[Work order] Would you please output the records exactly as they appear below?

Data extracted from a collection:

____

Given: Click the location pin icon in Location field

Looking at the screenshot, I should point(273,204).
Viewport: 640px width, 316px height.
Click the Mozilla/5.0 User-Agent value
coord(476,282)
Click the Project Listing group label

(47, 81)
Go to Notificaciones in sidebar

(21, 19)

____

[Written reply]
Given: Click the location pin icon in Location field

Looking at the screenshot, I should point(273,204).
Viewport: 640px width, 316px height.
Click the Mozilla/5.0 User-Agent value
coord(476,282)
Click the Project Listing group label

(47, 81)
Go to Notificaciones in sidebar

(21, 19)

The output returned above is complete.